Les Phéniciens, les Grecs et les Carthaginois possédaient une bonne maîtrise de la construction navale, mais la majeure partie de leurs connaissances disparut avec eux. Si les Européens ne firent pas vraiment preuve de talent ni d'innovation en la matière, à l'exception des Vikings, la construction navale chinoise atteignit des sommets pendant les dynasties Song et Ming, et les jonques et navires de guerre de l'époque allèrent mouiller dans les ports les plus importants de la planète. Quant au monde musulman, la construction navale s'y épanouit plus particulièrement à Basra et Alexandrie ; y étaient produits les boutres et les felouques qui sillonnaient les voies commerciales reliant l'Asie de l'Est à la pointe de l'Afrique.

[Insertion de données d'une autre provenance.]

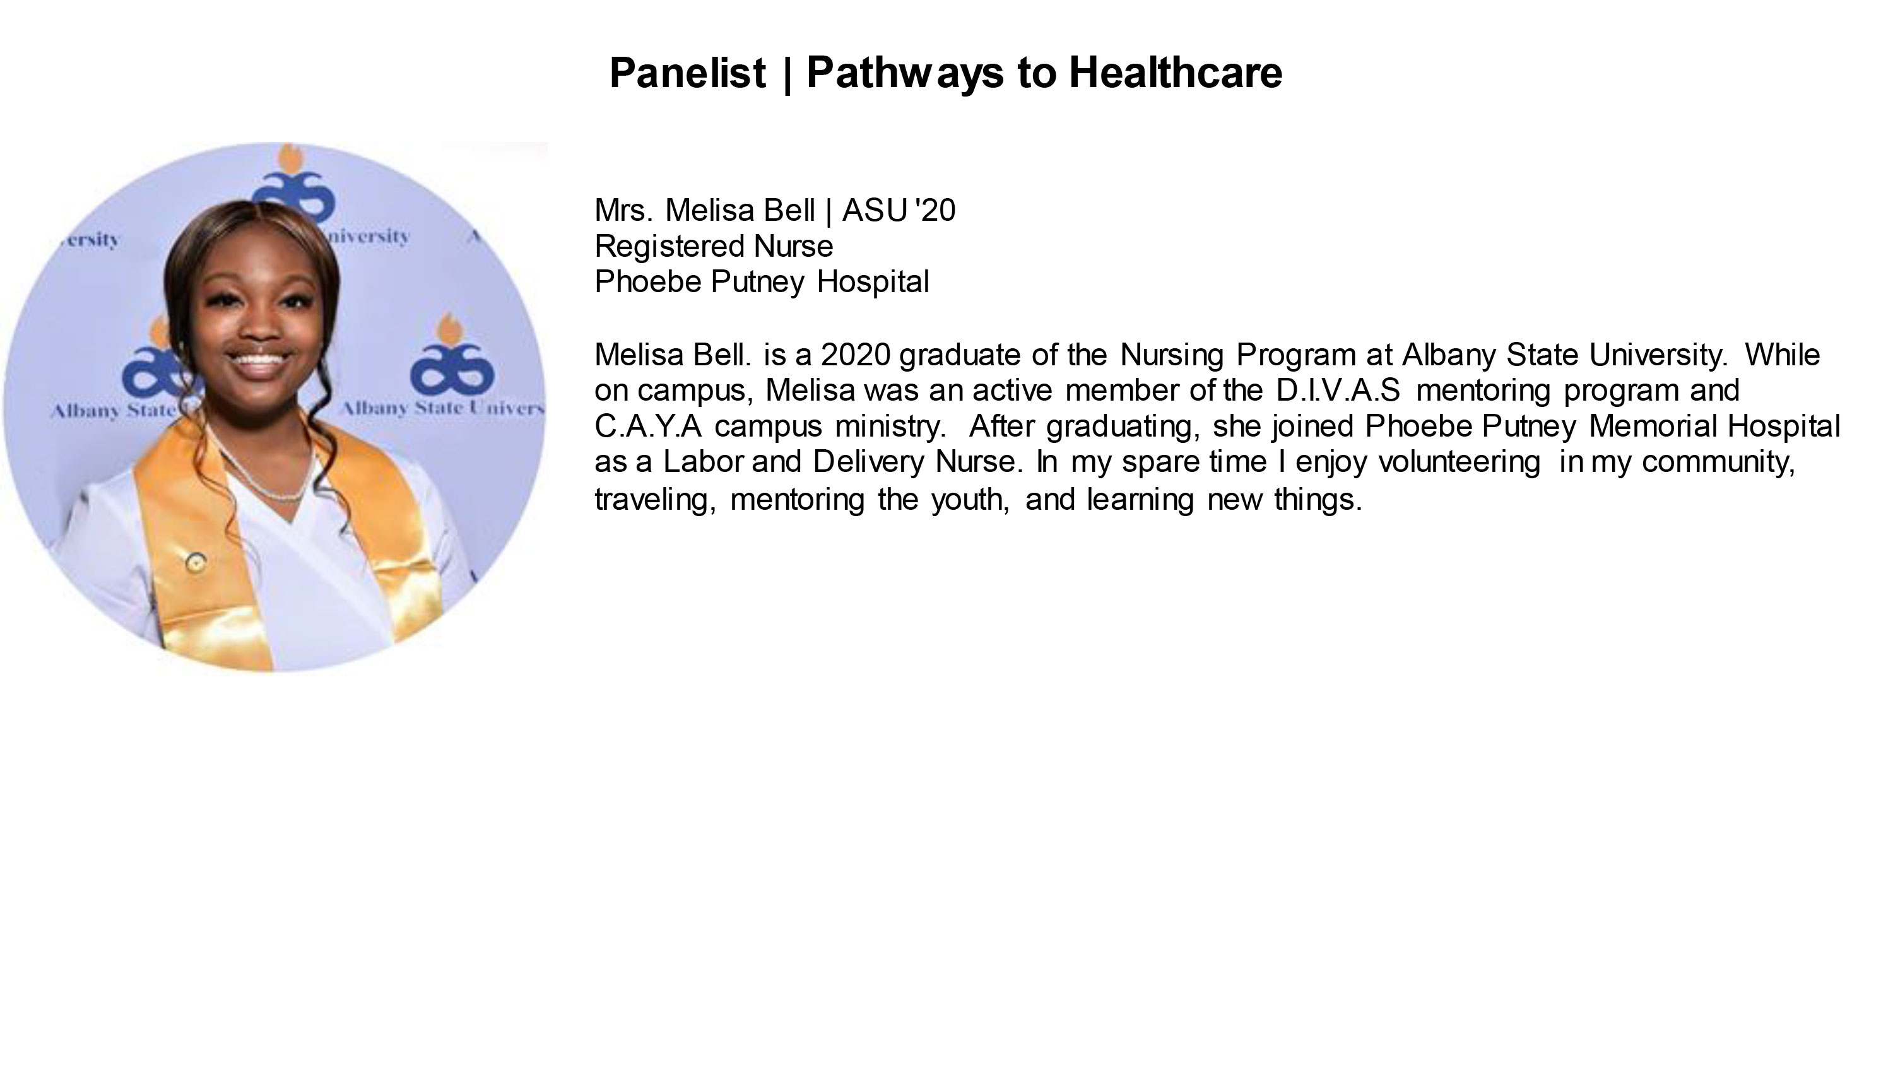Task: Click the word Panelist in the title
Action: (x=688, y=73)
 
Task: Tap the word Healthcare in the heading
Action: (x=1175, y=73)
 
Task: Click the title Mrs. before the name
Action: (x=623, y=211)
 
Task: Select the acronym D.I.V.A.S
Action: (x=1338, y=391)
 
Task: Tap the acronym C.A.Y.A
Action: (x=648, y=427)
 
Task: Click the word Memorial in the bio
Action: (x=1651, y=427)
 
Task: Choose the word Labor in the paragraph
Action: (x=704, y=462)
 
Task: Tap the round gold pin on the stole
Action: (x=195, y=563)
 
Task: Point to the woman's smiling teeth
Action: (x=258, y=361)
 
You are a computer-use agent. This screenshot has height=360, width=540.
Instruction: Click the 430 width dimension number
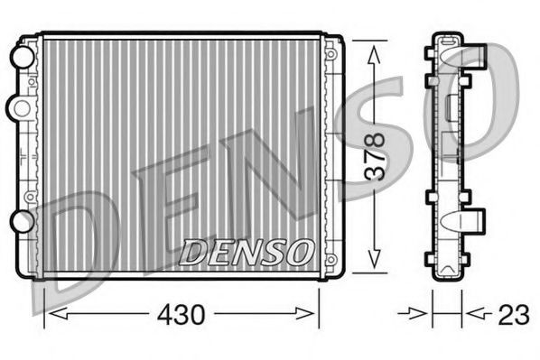[x=182, y=316]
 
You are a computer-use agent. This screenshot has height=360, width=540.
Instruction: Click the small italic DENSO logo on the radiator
[x=247, y=250]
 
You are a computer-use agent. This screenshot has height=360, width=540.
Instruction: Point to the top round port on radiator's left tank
[x=19, y=56]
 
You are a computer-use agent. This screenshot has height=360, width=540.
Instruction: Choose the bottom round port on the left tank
[x=19, y=221]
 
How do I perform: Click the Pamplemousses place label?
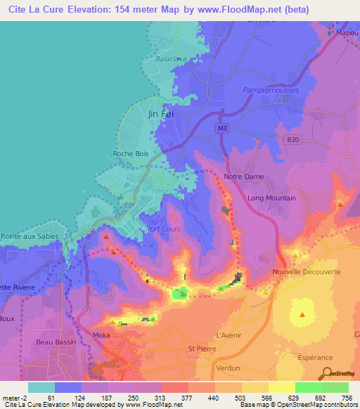pyautogui.click(x=271, y=91)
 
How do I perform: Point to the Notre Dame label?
pyautogui.click(x=242, y=176)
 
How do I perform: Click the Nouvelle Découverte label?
pyautogui.click(x=307, y=271)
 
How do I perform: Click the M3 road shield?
pyautogui.click(x=222, y=128)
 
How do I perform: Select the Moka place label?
pyautogui.click(x=102, y=336)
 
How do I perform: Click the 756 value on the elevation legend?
pyautogui.click(x=347, y=397)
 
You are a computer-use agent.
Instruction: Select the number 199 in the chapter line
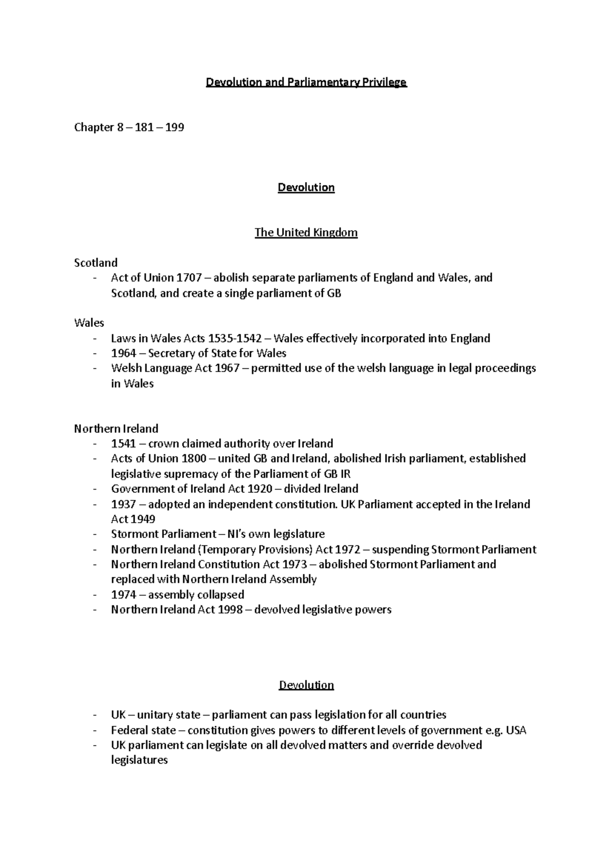174,128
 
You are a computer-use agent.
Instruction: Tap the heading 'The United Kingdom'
306,233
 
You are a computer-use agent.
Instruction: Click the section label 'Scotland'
96,263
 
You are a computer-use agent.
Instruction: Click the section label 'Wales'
89,323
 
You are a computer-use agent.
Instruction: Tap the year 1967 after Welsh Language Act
227,368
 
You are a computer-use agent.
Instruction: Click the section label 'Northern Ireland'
116,428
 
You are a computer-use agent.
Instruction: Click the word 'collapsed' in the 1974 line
221,595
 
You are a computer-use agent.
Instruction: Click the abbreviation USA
516,730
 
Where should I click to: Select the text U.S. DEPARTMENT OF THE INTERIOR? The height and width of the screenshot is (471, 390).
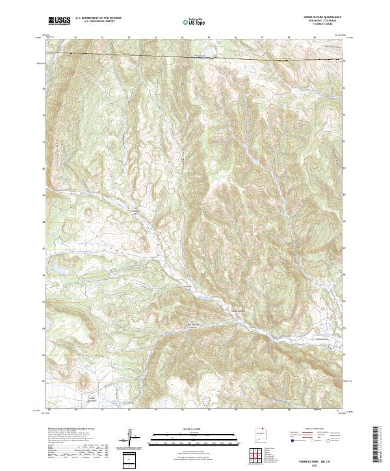pos(98,19)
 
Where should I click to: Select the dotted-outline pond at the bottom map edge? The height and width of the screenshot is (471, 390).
pos(207,401)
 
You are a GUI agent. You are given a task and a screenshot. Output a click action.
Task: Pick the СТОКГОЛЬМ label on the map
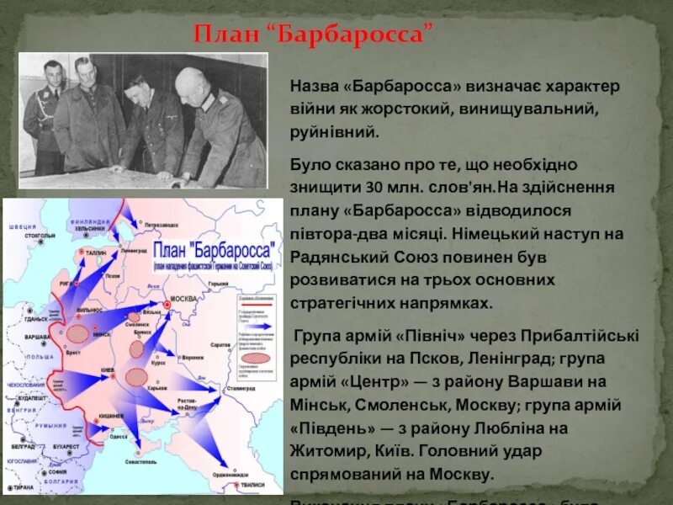(x=40, y=237)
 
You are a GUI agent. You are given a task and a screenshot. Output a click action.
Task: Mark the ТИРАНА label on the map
(x=23, y=487)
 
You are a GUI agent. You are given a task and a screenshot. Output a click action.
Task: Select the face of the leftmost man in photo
(x=50, y=75)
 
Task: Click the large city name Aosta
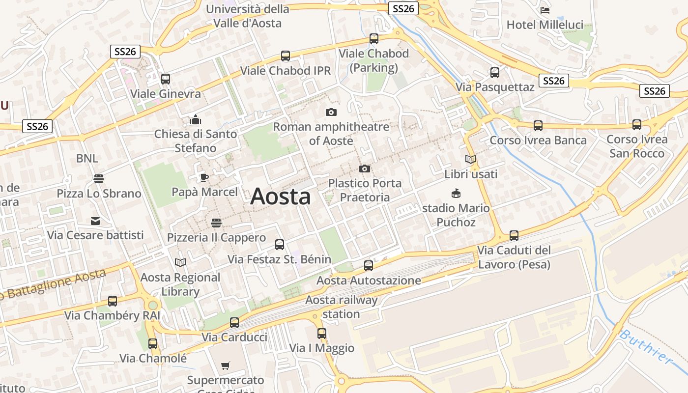point(281,197)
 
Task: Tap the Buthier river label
point(645,347)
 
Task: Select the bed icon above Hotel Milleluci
point(545,10)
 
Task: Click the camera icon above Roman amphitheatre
point(331,112)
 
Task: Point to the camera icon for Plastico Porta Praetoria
point(365,169)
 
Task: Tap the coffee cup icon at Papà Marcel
point(204,177)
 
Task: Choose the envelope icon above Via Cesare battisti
point(95,221)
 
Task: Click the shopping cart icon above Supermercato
point(226,365)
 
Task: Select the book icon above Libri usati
point(471,160)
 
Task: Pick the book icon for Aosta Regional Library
point(180,263)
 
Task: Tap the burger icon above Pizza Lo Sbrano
point(99,179)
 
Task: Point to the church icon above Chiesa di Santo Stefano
point(196,119)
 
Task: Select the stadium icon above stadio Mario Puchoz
point(456,194)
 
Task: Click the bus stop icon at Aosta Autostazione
point(369,266)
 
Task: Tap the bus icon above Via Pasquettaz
point(495,73)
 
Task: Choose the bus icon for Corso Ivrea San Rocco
point(637,125)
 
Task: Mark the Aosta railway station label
point(342,307)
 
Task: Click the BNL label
point(87,159)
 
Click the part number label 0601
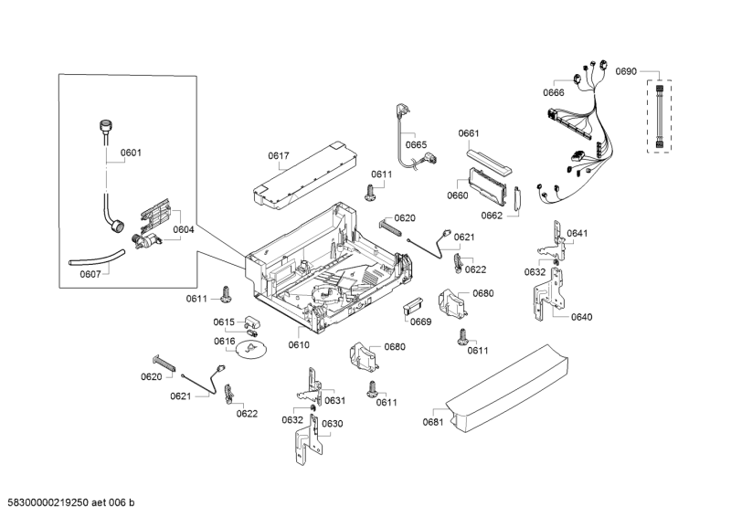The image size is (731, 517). coord(131,153)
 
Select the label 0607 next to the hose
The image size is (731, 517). coord(90,273)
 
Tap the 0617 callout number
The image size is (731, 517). coord(279,156)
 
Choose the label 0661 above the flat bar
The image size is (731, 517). coord(469,133)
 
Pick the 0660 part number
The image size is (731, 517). coord(458,195)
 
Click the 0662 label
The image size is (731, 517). coord(493,216)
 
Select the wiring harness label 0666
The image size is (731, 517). coord(554,92)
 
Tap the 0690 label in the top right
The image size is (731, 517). coord(626,70)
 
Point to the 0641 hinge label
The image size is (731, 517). coord(577,234)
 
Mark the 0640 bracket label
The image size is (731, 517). coord(582,317)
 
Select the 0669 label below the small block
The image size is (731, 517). coord(420,322)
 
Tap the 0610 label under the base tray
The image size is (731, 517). coord(299,344)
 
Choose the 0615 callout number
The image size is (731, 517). coord(225,322)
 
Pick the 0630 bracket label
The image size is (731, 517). coord(332,423)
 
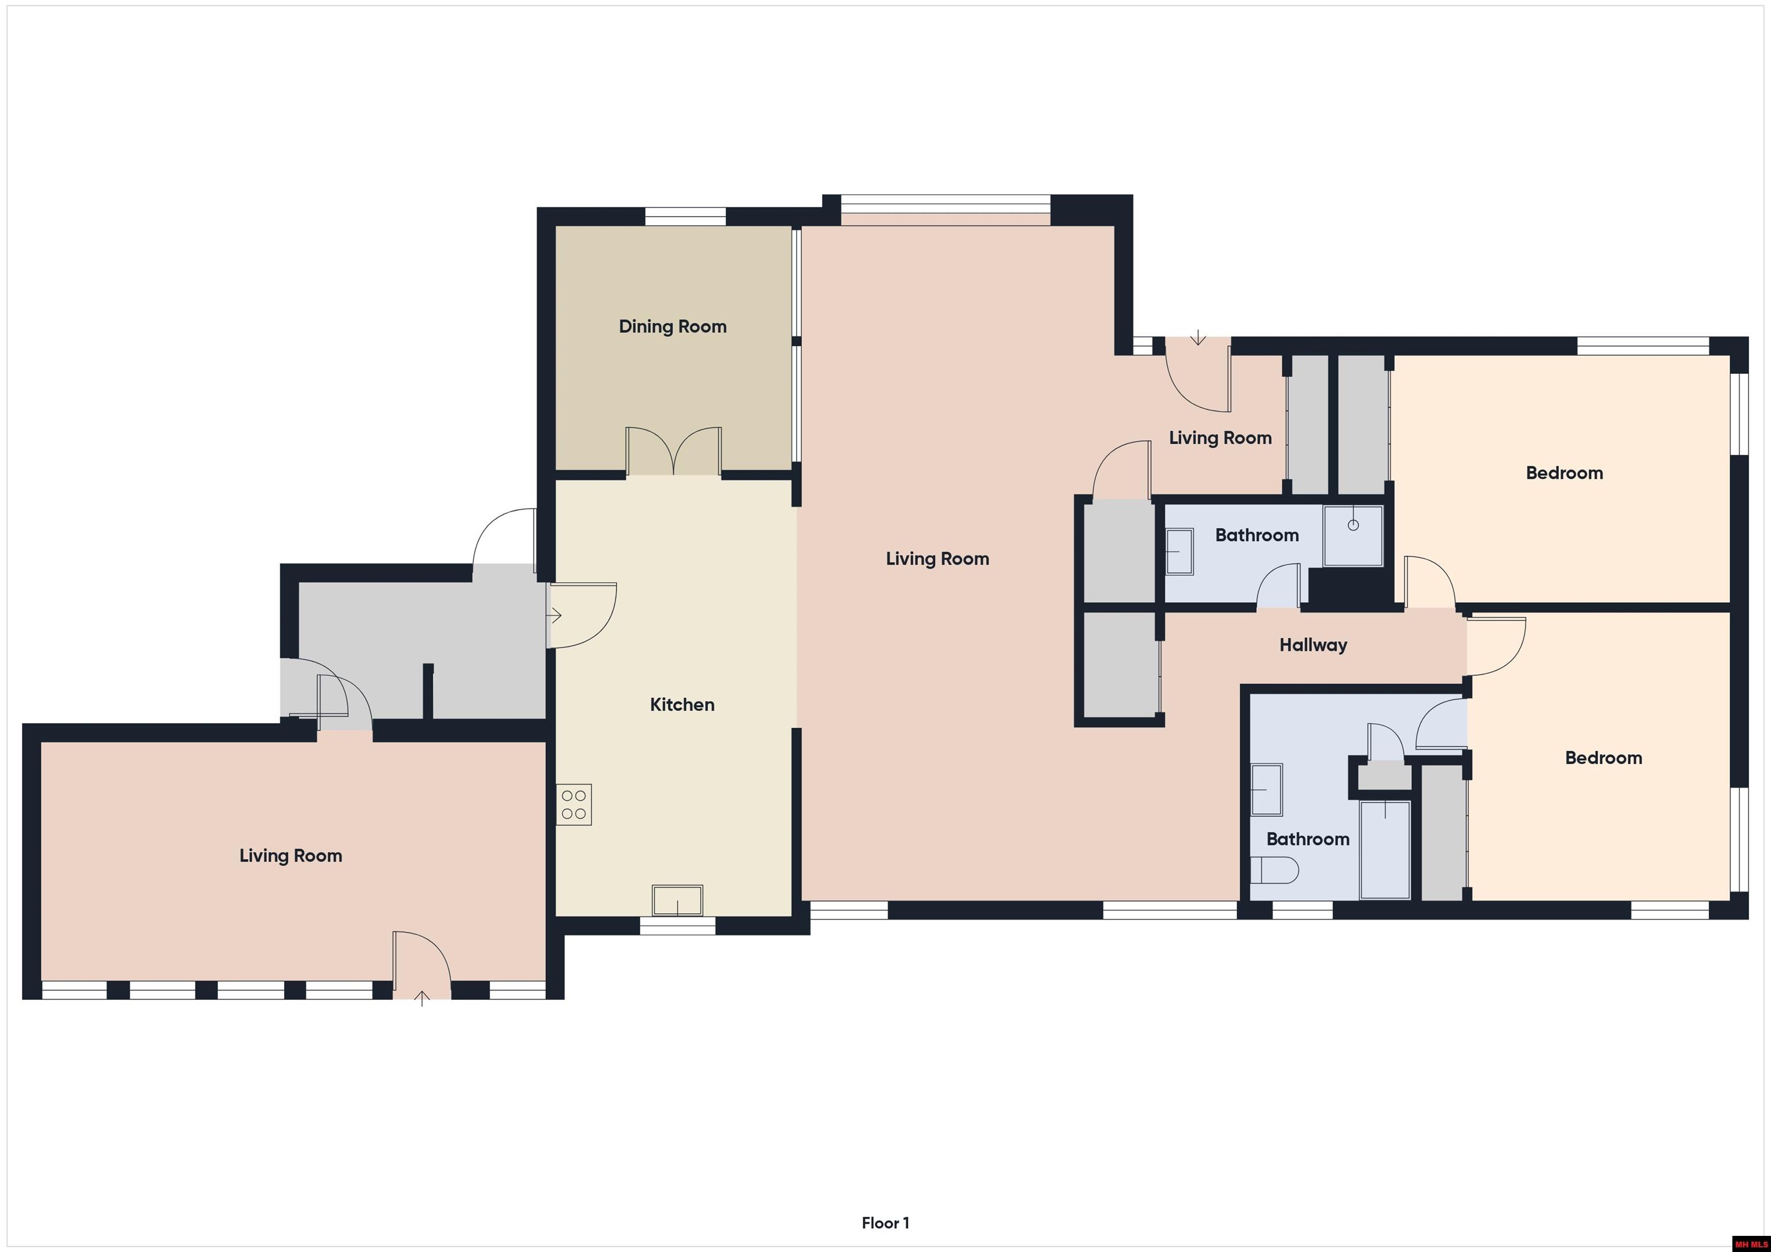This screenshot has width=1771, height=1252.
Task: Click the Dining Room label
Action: (x=673, y=327)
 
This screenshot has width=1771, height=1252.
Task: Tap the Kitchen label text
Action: (x=682, y=705)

À l'Âge des découvertes, les Européens se mirent en tête de conquérir le monde, et la conception de la construction navale s'en vit modifiée. Les chantiers navals se muèrent en immenses complexes industriels, à l'image de l'arsenal de Venise, et furent à même de produire des bâtiments de série, comme les nefs, en l'espace de quelques semaines, voire de quelques jours. Cette physionomie perdura, puisqu'à l'époque des guerres napoléoniennes, les navires étaient toujours construits dans des chantiers navals à partir de plans normalisés. Les Britanniques allèrent même jusqu'à établir des chantiers navals royaux aux quatre coins du monde afin de nourrir leurs ambitions maritimes.
Fait alors inédit depuis des siècles, la révolution industrielle imposa des avancées en la matière, notamment en termes de conception de navire et de matériaux. Les nouveaux bâtiments colossaux à coque de fer et d'acier, tels que le Great Eastern et le Titanic, puis les cuirassés, nécessitaient une construction onéreuse en cale sèche, une méthode encore employée de nos jours.